About the Artist
Zaneta is an interdisciplinary sound artist and spirit medium whose work addresses climate care from the sacred, internal, and local experience.
Drawing from the work of their lola sa tuhód (great-grandmother) as a hilot healer in Iloilo, Philippines, Zaneta’s work invites communities to explore their personal connection to local wilderness and how we cultivate a relationship of care with our home ecology.
Weaving local field recordings, environmental studies, sound art, community story gathering, ritual, and channeled sound, Zaneta creates experiences of deep communion with the more than human world. Experiences that evolve into deeper explorations of ecological belonging and personal stewardship through ongoing community exchanges between land and people.
Their work also examines how listening and sounding as inherently relational and reciprocal experiences, are essential social practices that not only raise awareness of our close connections to non-human kin, but cultivate a unique sense of empathy and interconnectedness that is foundational to stewardship, and ultimately plays a vital role in environmental futures.

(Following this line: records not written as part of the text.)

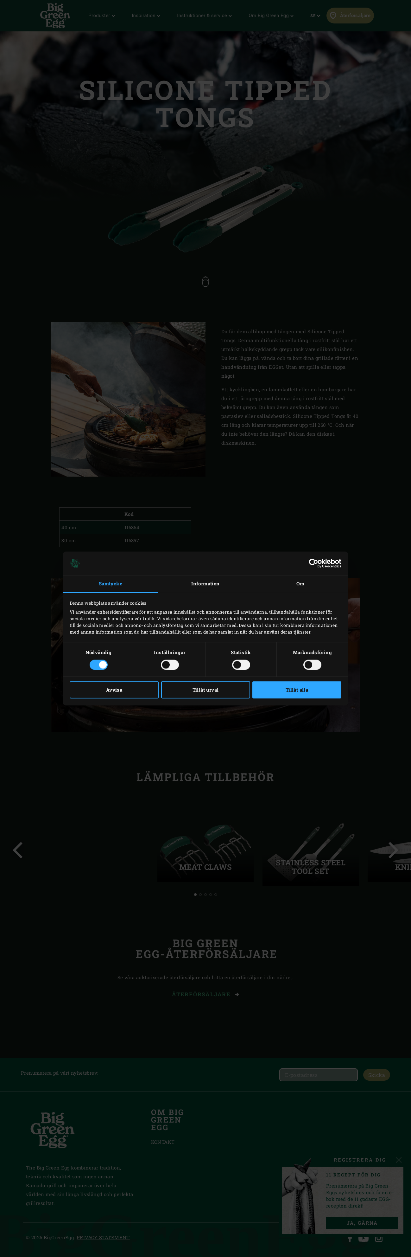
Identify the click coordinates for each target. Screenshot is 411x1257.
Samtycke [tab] (110, 583)
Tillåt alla (297, 690)
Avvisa (114, 690)
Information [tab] (205, 583)
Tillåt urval (206, 690)
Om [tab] (300, 583)
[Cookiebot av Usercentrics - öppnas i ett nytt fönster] (313, 563)
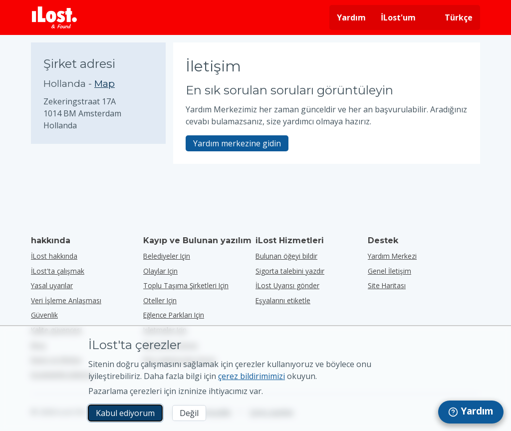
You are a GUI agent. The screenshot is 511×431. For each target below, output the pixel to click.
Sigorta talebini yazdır (290, 271)
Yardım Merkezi (392, 256)
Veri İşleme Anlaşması (66, 300)
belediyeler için (166, 256)
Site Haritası (387, 285)
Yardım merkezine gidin (237, 143)
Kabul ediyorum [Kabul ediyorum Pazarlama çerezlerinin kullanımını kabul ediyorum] (125, 413)
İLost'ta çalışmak (57, 271)
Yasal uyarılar (52, 285)
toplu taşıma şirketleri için (186, 285)
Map (104, 83)
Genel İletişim (389, 271)
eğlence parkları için (173, 315)
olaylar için (160, 271)
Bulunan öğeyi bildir (286, 256)
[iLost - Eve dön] (54, 17)
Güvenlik (44, 315)
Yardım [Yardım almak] (351, 17)
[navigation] (471, 412)
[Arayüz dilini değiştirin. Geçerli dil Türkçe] (451, 17)
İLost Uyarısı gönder (287, 285)
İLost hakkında (54, 256)
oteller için (160, 300)
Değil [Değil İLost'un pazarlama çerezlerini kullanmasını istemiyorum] (189, 413)
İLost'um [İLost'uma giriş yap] (398, 17)
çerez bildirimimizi (251, 376)
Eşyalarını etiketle (283, 300)
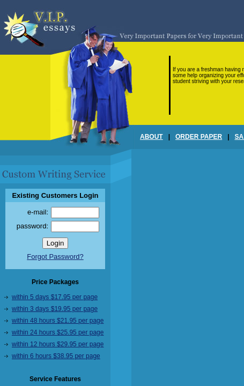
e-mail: (37, 212)
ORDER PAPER (198, 136)
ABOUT (151, 136)
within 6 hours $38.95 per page (56, 356)
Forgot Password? (55, 257)
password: (32, 226)
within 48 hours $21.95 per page (57, 320)
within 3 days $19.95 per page (55, 309)
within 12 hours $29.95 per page (57, 344)
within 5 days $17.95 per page (55, 297)
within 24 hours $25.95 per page (57, 332)
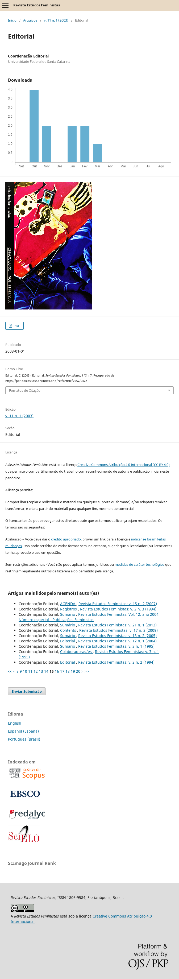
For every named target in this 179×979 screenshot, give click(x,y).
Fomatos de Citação (24, 390)
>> (87, 671)
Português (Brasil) (24, 739)
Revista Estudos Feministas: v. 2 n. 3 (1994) (118, 609)
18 (67, 671)
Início (12, 20)
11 (30, 671)
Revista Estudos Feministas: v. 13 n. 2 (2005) (117, 635)
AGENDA (68, 603)
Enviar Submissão (27, 691)
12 (36, 671)
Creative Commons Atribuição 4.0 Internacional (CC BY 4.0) (123, 464)
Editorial (68, 640)
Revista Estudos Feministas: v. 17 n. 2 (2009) (118, 630)
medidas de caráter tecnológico (139, 564)
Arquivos (30, 20)
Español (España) (23, 731)
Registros (69, 609)
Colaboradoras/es (76, 651)
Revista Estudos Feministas (36, 5)
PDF (16, 325)
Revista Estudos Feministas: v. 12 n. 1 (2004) (117, 640)
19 (73, 671)
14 (46, 671)
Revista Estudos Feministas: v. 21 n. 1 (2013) (117, 624)
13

Zaneta’s work has been presented in spaces such as the Brooklyn Museum, Los Angeles Natural History Museum, the Climate Imaginarium on Governor’s Island, and featured on WKNY Radio Kingston.
Their past projects Sacred Seasons (2020) and Where Land Meets Sky: Geophonic Transmissions for the Body (2022), were awarded the Brooklyn Arts Council grants.
Zaneta currently serves as the inaugural, environmental artist-in-residence at Marydell Faith and Life Center at Hook Mountain in Nyack, NY.
Their upcoming project, Invitations from the Land: the Zena Highwoods (2025), was created in partnership with the Woodstock Land Conservancy and in collaboration with the Zena Highwoods, and will be premiering on Wave Farm streaming December 21, 2025.
To learn more about follow them on IG @soundartmagic, or listen to their sound Substack, Moon Pool.
Art Witch and
Readings
Zaneta is the host of the Art Witch podcast, where creativity, magic, and healing align for personal and collective liberation.
On the podcast, they interview artists who weave spiritual practices into their artwork and explore modalities such as ritual, mediumship, magic, and tarot in the creative process.
Past interviews have included Sophie Strand, Amanda Yates-Garcia, Edgar Fabian Frias, Eliza Swann, Maria Minnis, and more.
As a spirit medium, they specialize in reading for creatives of all modalities and levels of experience, helping people to thrive in their soul’s work. Readings combine psychic, mediumship, channeling, and journeying, along with their 33 years as an artist, 20 years as an arts educator, and 12 years in the arts education non-profit world.
Their teachers include the human and more-than-human beings who have deeply influenced their work: Steve Sykes, Eaton Canyon, Hook Mountain, the River that Flows Both Ways, Sugar Maple, their Lola Sa Tuhód Isabella, Starhawk, Lenny Strobel, JL Umipig, Eliza Swann, Mary Oliver, and Willa White.
Percussion and Arts Education
As an intergenerational multi-percussionist, Zaneta’s work has been featured at the Brooklyn Museum, Walt Disney Concert Hall, Los Angeles Museum of Natural History, and on national television with Alicia Keys and America’s Got Talent.
In 2016, they served as director of music for Art Slope, a 10-day multi-arts festival in conjunction with Park Slope Civic Council, where they curated over 90 musical performances in over 75 venues including the Brooklyn Public Library and Prospect Park.
They have served as Director of Music Education for Inner Arts Initiative, a Brooklyn-based non-profit that promotes creative empowerment and self-expression for personal and collective well-being through educational and performance programming.
With 20 years experience as an arts educator, Zaneta has facilitated workshops for the Brooklyn Museum, taught for programs such as Girls Inc, Girls Rock Philly, the Leadership Program, and the GO project. They specialize in listening, sound art, percussion, decolonizing music ed, and creative empowerment. Their educational work firmly supports students to self-determine their art and reframe music education through the lens of decolonization, and center authenticity and creative joy.
Their educational writing has appeared in publications such as Tom Tom magazine and cited on NPR.